On February 16, 2023, Patient B's record was reviewed. Patient B was admitted to the facility on
December 7, 2022, with diagnoses including dementia (memory loss and judgement), schizophrenia, and
bipolar disorder (mood swings).
A review of Patient B's MDS dated December 14, 2022, indicated Patient B had a BIMS score of 15 out of
15.
On February 16, 2023, at 2:18 p.m., Patient B was interviewed. Patient B was unable to answer simple
questions.
On February 16, 2023, at 4:42 p.m., the Administrator was interviewed. He stated he spoke to
management, and the incident should have been reported. He stated any incident regarding alleged
abuse should be reported to State Licensing (CDPH), the Police Department, and the Ombudsman.

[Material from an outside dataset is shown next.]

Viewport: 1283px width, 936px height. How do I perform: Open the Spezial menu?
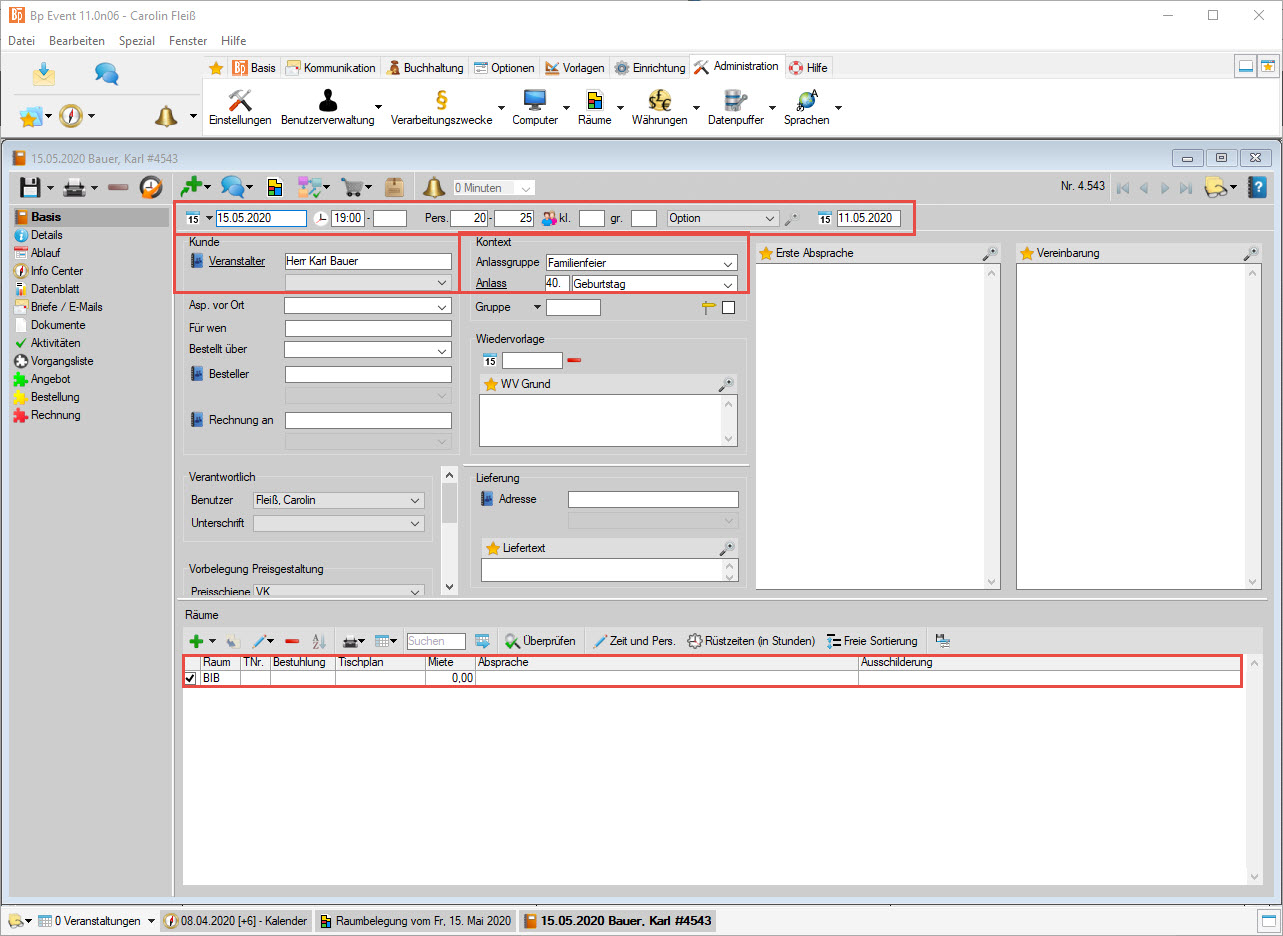point(136,41)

A review of the facility policy and procedure titled, "Abuse Investigating and Reporting," revised in 2017,
indicated, "...Reporting...1. All alleged violations involving abuse, neglect, exploitation, or mistreatment,
including injuries of an unknown source and misappropriation of property will be reported by the facility
administrator, or his/her designee, to the following persons or agencies: a. The State
licensing/certification agency responsible for surveying/ licensing the facility; b. The local/state
Ombudsman...e. Law enforcement officials...2. An alleged violation of abuse...will be reported
immediately, but not later than: a. two (2) hours if alleged violation involves abuse or has resulted in
serious bodily injury..."
A review of the facility policy and procedure titled, "Resident-to-Resident Altercations," revised on
December 2016, indicated, "...If two residents are involved in an altercation, staff will...report incidents,
findings, and corrective measures to appropriate agencies as outlined in our facility's abuse reporting
policy..."
It was determined the facility failed to ensure Patient A's allegation of abuse by her roommate was
reported immediately or within 24 hours. Patient A alleged her roommate (Patient B) hit her, which
caused bleeding to her face and head. The facility was made aware of the alleged physical abuse to
Patient A on February 10, 2023, and did not report the alleged incident to the SSA.
This failure had the potential to result in delayed protection of Patient A and the implementation of
corrective action, placing the patient at risk for further abuse.
The failure of the facility to report the alleged abuse had a direct or immediate relationship to the
health, safety, or security of the patients.